To be clear, I give Freddy Got Fingered a thumbs down. In fact, if I were reviewing it, I would reserve some of my choicest negative language for it.

But I can't deny the fact that it also serves me in a way most movies don't. I am on record as saying I'm interested in any movie that shows me something I've never seen before. That alone certainly doesn't guarantee that I like the film in question, but it does mean that it potentially interests me more than a run-of-the-mill genre film with no distinguishing elements. Even though that film may be ten times more competent than a film like Freddy Got Fingered.

My distinguished colleague who did review the film put it in a very interesting way: "Freddy Got Fingered is in no way a conventionally good film. Nearly unanimous bad reviews found that it was not conventionally well-directed, written, shot, or acted. While this makes the film off-putting for many, it does feel like the movie Tom Green intended to make."

This observation made me realize that there are three reasons we generally hate a movie:

1) The filmmakers failed in their attempt to make a good idea;
2) The filmmakers succeeded in their attempt to make a bad idea;
3) The filmmakers failed in their attempt to make a bad idea.

If #1 is the best and #3 is the worst, Green at least gets credit for being in the middle, for achieving #2. We may dislike his intentions, but no one can say he didn't do exactly what he wanted to do with this film. I bet Tom Green is extremely proud of Freddy Got Fingered. If all he really wanted to do was make us hate his film, it's an unqualified success. If you are really interested in trying to frustrate him, your only choice is to like the film -- but then he's got you there too.

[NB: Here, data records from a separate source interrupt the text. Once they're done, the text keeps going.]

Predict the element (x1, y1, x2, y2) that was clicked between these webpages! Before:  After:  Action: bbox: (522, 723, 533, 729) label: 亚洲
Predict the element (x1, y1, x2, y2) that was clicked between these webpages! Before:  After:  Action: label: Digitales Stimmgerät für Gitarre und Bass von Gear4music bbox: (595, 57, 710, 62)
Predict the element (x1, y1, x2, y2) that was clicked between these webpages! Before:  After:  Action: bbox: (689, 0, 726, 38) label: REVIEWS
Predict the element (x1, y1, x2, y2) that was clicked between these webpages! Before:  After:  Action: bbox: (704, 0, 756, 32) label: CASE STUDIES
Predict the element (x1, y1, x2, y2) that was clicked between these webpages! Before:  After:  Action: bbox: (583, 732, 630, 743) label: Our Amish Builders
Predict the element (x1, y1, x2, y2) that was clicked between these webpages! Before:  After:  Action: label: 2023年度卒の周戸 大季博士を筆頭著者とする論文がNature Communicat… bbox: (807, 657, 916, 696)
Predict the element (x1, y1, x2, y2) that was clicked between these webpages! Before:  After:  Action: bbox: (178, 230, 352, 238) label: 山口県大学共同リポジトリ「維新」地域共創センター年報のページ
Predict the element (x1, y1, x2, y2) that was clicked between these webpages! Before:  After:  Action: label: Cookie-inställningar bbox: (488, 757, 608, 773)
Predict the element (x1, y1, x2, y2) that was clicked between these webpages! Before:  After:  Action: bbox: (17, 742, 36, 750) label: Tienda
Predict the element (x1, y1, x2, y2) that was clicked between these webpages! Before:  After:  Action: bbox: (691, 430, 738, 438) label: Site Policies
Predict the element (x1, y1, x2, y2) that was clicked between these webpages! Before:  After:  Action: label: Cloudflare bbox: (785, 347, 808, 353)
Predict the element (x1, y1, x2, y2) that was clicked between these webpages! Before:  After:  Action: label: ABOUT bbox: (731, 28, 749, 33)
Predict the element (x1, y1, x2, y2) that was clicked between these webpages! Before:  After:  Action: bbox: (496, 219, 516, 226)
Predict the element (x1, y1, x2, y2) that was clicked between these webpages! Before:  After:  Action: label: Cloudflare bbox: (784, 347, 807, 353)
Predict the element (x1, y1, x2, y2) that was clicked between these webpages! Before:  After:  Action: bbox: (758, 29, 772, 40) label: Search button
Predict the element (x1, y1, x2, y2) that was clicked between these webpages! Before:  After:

And I'll be honest -- there is something captivating about stuff that is weird just for weird's sake. Green wouldn't be famous at all if there weren't some truth to that. I think the second time I laughed was when he's on a date with his love interest, an amateur rocket scientist confined to a wheelchair, who works in a hospital, loves having her paralyzed legs whacked with a cane, and enjoys giving blow jobs. (Leave it to Green to be subtle). Green's Gord Brody is trying to pretend he's some big-time guy in the finance world, so he plays a phone ringing on a tape recorder, and answers the clunky wireless landline from his dad's kitchen, pretending it's a cellular device. Then screams at some imaginary financial world flunky over some imaginary mistake, ultimately firing him with eyes bulging and spittle flying. Yes, it amused me.

I imagine I will keep processing my feelings toward Freddy Got Fingered for awhile. My distaste for Green's persona still stands. I still think a person should not receive credit for a disjointed story composed of disconnected "shocking" vignettes. I still think a person needs to do more to earn fame.

But, I'm also strangely glad I saw the movie.

So, will I continue to use Freddy Got Fingered as my prototypical terrible movie, in all examples that require such a movie?

Probably.

And I bet Tom Green would be extremely proud of that.

2 comments:

DGB said...

I stumbled upon this one night as I was flipping through the channels and I have to say that for 1/2 hour, I was completely mesmerized by what I was watching. I knew it was awful, yet I could not look away.

I think this movie isn't merely a bad movie, but it's got spooky hypnotic powers. It's a dangerous movie. Like the video tape in the Ring.

Derek Armstrong said...

Thanks for the independent confirmation of the phenomenon, DGB. I wanted to poke my (mouth? vocal cords?) out when I caught myself singing "Daddy would you like some sausage?" last night.